◆ SUPPLIED PASSAGE ◆
HTSR and the 5+1 Phases of Training

Heavy-Tailed Self-Regularization (HTSR) explains how a layer evolves during training. Each layer passes through 5+1 distinct phases that correspond to different states of learning — and each phase matches a different universality class from Heavy-Tailed Random Matrix Theory (RMT).

For full details of HTSR and these phases, see: Martin & Mahoney, JMLR 2021

WeightWatcher estimates the HTSR phase using the α (alpha) metric, which is extracted from the eigenvalue spectrum of the layer weight matrix W. You don’t need training or test data — α and the ESD tell you which phase the layer is in.

The 5+1 Phases (Layer-by-Layer)

The table below is the WeightWatcher cheat sheet for interpreting α values and spectra.

◆ MATERIAL ◆
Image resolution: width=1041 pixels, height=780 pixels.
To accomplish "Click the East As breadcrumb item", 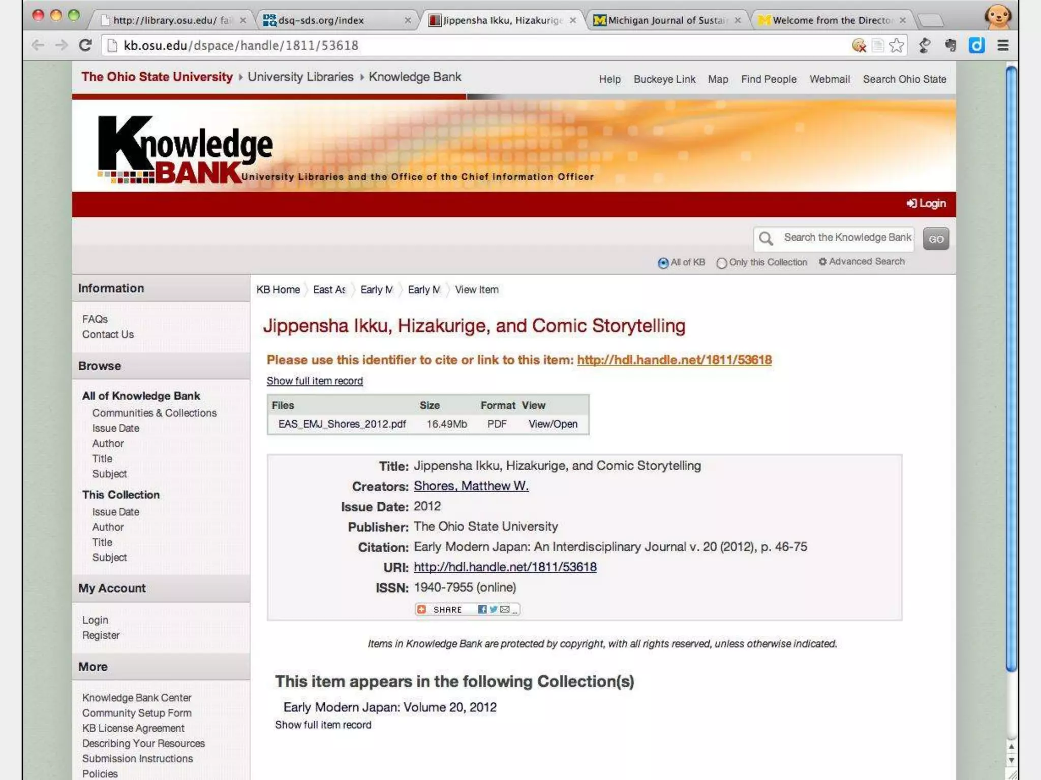I will pyautogui.click(x=329, y=289).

◆ SET OF TASKS ◆
1. List every acronym that appears in the HTSR passage.
2. Pick up the HTSR passage from its final sentence and write what comes next.

◆ RESULTS FOR THE EXERCISE ◆
1. HTSR, RMT, JMLR, ESD

2.
Phase	Name	Spectral Shape	Learning State	Typical α
1	Random-Like	Pure MP bulk (Gaussian-like).	No learning yet; random initialization.	α not meaningful
2	Bleeding-Out	Bulk edge “bleeds” to the right.	Very early training; tiny correlations.	α unstable
3	Bulk + Spikes	MP bulk + a few spikes above the edge.	Weak signal learned; most remains random.	α unstable
4	Bulk Decay / Collapse Weakly Heavy-Tailed	Bulk shrinks; early heavy tail forms.	Some learning; not well-trained yet.	4 ≤ α ≤ 6
5	Heavy-Tailed Fat-Tailed	Clear heavy tail; log-log linear region.	Well-trained; strong stable correlations.	2 ≤ α ≤ 4 (Ideal ≈ 2)
*	Ideal Heavy-Tailed (α ≈ 2, ERG)	Very clean fat tail; stable correlations.	A unique heavy-tailed universality class at α ≈ 2. (not shown above; see SETOL)	α ≈ 2, ERG satisfied
+1	Rank-Collapse	Spectrum becomes singular; mass at 0.	Degenerate / pathological state.	α undefined / divergent

How to Use This in WeightWatcher


pip install weightwatcher
import weightwatcher as ww
watcher = ww.WeightWatcher(model=your_model)

Run watcher.analyze() to compute α and other metrics.
Run watcher.analyze(plot=True) to add ESD plots.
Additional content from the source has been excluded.